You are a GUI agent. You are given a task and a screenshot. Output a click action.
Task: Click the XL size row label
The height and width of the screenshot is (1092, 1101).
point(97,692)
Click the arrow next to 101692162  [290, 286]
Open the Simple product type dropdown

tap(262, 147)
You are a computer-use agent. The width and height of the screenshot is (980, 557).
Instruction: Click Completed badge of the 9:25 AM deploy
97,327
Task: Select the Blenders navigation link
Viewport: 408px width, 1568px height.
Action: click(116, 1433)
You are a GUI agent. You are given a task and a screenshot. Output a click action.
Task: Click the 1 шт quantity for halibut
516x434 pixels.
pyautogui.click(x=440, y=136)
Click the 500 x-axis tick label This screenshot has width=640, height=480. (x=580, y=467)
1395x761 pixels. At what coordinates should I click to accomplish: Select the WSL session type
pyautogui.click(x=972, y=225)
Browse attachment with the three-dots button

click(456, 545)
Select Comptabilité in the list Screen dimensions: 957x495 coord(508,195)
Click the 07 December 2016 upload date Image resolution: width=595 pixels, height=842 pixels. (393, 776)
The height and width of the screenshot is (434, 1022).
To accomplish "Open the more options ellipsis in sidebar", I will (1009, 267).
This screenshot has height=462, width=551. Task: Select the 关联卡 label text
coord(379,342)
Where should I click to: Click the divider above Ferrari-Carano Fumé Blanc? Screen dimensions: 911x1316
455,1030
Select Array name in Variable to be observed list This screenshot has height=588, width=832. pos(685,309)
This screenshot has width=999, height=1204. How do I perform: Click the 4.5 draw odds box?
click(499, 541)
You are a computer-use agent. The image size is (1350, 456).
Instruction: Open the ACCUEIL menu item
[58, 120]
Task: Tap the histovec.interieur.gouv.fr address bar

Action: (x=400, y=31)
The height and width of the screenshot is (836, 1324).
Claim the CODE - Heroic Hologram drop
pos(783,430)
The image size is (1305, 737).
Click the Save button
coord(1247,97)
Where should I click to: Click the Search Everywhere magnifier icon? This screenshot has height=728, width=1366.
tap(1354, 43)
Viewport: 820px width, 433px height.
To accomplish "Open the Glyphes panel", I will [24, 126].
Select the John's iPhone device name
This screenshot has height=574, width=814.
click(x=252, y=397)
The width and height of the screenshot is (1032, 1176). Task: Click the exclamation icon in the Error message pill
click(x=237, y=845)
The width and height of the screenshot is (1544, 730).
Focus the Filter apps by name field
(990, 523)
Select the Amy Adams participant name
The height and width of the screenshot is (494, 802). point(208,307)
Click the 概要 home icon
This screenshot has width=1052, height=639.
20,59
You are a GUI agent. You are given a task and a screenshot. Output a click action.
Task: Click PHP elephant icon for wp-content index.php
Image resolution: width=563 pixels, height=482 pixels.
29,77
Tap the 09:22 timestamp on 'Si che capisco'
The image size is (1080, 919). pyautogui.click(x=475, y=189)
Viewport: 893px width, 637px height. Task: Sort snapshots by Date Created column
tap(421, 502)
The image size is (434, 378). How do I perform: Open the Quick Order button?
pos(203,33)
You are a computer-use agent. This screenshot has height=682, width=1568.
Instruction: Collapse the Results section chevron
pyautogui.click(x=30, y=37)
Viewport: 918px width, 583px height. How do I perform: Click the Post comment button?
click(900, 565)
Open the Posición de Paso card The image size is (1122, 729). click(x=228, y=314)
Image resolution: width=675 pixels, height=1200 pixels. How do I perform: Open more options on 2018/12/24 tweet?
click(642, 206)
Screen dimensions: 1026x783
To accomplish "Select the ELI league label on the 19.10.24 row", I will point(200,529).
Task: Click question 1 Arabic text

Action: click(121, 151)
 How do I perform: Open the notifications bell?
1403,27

* * * * * * * * *

* YOUR OBJECTIVE
Please retype all of the data above exactly as written.

* WRITTEN ANSWER
You are a GUI agent. You are given a task and a screenshot. Output a click action.
Task: Click the XL size row label
The height and width of the screenshot is (1092, 1101).
point(97,692)
Click the arrow next to 101692162  [290, 286]
Open the Simple product type dropdown

tap(262, 147)
You are a computer-use agent. The width and height of the screenshot is (980, 557).
Instruction: Click Completed badge of the 9:25 AM deploy
97,327
Task: Select the Blenders navigation link
Viewport: 408px width, 1568px height.
Action: click(116, 1433)
You are a GUI agent. You are given a task and a screenshot. Output a click action.
Task: Click the 1 шт quantity for halibut
516x434 pixels.
pyautogui.click(x=440, y=136)
Click the 500 x-axis tick label This screenshot has width=640, height=480. (x=580, y=467)
1395x761 pixels. At what coordinates should I click to accomplish: Select the WSL session type
pyautogui.click(x=972, y=225)
Browse attachment with the three-dots button

click(456, 545)
Select Comptabilité in the list Screen dimensions: 957x495 coord(508,195)
Click the 07 December 2016 upload date Image resolution: width=595 pixels, height=842 pixels. (393, 776)
The height and width of the screenshot is (434, 1022).
To accomplish "Open the more options ellipsis in sidebar", I will (1009, 267).
This screenshot has height=462, width=551. Task: Select the 关联卡 label text
coord(379,342)
Where should I click to: Click the divider above Ferrari-Carano Fumé Blanc? Screen dimensions: 911x1316
455,1030
Select Array name in Variable to be observed list This screenshot has height=588, width=832. pos(685,309)
This screenshot has width=999, height=1204. How do I perform: Click the 4.5 draw odds box?
click(499, 541)
You are a computer-use agent. The image size is (1350, 456).
Instruction: Open the ACCUEIL menu item
[58, 120]
Task: Tap the histovec.interieur.gouv.fr address bar

Action: (x=400, y=31)
The height and width of the screenshot is (836, 1324).
Claim the CODE - Heroic Hologram drop
pos(783,430)
The image size is (1305, 737).
Click the Save button
coord(1247,97)
Where should I click to: Click the Search Everywhere magnifier icon? This screenshot has height=728, width=1366.
tap(1354, 43)
Viewport: 820px width, 433px height.
To accomplish "Open the Glyphes panel", I will [24, 126].
Select the John's iPhone device name
This screenshot has height=574, width=814.
click(x=252, y=397)
The width and height of the screenshot is (1032, 1176). Task: Click the exclamation icon in the Error message pill
click(x=237, y=845)
The width and height of the screenshot is (1544, 730).
Focus the Filter apps by name field
(990, 523)
Select the Amy Adams participant name
The height and width of the screenshot is (494, 802). point(208,307)
Click the 概要 home icon
This screenshot has width=1052, height=639.
20,59
You are a GUI agent. You are given a task and a screenshot. Output a click action.
Task: Click PHP elephant icon for wp-content index.php
Image resolution: width=563 pixels, height=482 pixels.
29,77
Tap the 09:22 timestamp on 'Si che capisco'
The image size is (1080, 919). pyautogui.click(x=475, y=189)
Viewport: 893px width, 637px height. Task: Sort snapshots by Date Created column
tap(421, 502)
The image size is (434, 378). How do I perform: Open the Quick Order button?
pos(203,33)
You are a computer-use agent. This screenshot has height=682, width=1568.
Instruction: Collapse the Results section chevron
pyautogui.click(x=30, y=37)
Viewport: 918px width, 583px height. How do I perform: Click the Post comment button?
click(900, 565)
Open the Posición de Paso card The image size is (1122, 729). click(x=228, y=314)
Image resolution: width=675 pixels, height=1200 pixels. How do I perform: Open more options on 2018/12/24 tweet?
click(642, 206)
Screen dimensions: 1026x783
To accomplish "Select the ELI league label on the 19.10.24 row", I will point(200,529).
Task: Click question 1 Arabic text

Action: click(121, 151)
 How do I perform: Open the notifications bell?
1403,27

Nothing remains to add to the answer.